Laporan terbaru pada 11 Maret menunjukkan bahwa Interpol telah mengeluarkan Red Notice terhadap Duterte. Red Notice ini adalah pemberitahuan kepada penegak hukum di seluruh dunia bahwa Duterte menjadi subjek perintah penangkapan untuk keperluan penuntutan hukum.

Pihak berwenang Filipina menangkap Duterte di Bandara Ninoy Aquino, Manila, pada pagi 11 Maret. Ia kemudian ditahan di ruang tunggu Pangkalan Udara Villamor, yang berbagi landasan pacu dengan bandara tersebut.

Pada sore harinya, Duterte diterbangkan dengan pesawat Gulfstream G550 menuju Belanda dan dijadwalkan untuk hadir di markas ICC di Den Haag, yang telah menyelidikinya atas dugaan kejahatan terhadap kemanusiaan terkait kebijakan perang terhadap narkoba selama masa jabatannya.

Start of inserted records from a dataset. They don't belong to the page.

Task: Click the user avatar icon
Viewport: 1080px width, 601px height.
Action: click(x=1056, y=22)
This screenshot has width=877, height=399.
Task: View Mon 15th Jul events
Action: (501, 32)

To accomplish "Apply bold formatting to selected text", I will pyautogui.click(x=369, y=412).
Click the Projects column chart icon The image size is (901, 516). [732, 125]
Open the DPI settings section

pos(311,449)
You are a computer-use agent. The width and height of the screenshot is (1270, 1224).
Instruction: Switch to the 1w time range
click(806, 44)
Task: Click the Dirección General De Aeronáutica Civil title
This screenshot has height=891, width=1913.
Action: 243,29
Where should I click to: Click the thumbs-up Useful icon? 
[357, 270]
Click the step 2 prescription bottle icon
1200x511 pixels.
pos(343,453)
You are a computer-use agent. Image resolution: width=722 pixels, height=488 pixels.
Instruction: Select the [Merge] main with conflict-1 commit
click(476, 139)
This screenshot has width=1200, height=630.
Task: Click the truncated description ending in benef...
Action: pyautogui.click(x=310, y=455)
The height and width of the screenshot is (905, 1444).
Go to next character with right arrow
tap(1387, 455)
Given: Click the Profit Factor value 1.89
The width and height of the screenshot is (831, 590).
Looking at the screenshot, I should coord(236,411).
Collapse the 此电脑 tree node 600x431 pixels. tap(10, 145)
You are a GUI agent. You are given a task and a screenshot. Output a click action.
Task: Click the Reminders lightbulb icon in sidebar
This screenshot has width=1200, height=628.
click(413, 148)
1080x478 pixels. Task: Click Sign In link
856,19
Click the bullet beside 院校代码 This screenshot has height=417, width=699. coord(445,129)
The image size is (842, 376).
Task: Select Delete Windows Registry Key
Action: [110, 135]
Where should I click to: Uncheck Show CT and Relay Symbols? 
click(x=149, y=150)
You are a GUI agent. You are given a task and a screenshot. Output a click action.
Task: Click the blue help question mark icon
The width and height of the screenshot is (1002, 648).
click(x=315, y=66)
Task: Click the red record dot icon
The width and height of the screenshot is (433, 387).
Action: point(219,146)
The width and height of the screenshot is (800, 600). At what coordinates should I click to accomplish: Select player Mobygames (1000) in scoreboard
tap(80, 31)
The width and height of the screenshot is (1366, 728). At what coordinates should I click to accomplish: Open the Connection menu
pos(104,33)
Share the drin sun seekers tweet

Selama kepemimpinan 2016-2022, Duterte melancarkan perang terhadap narkoba, memberikan wewenang kepada polisi untuk menembak mati tersangka narkoba tanpa proses peradilan. Kepolisian menyatakan bahwa kebijakan ini mengakibatkan lebih dari 6.000 kematian, tetapi organisasi HAM memperkirakan jumlah korban sesungguhnya bisa mencapai 30.000 orang.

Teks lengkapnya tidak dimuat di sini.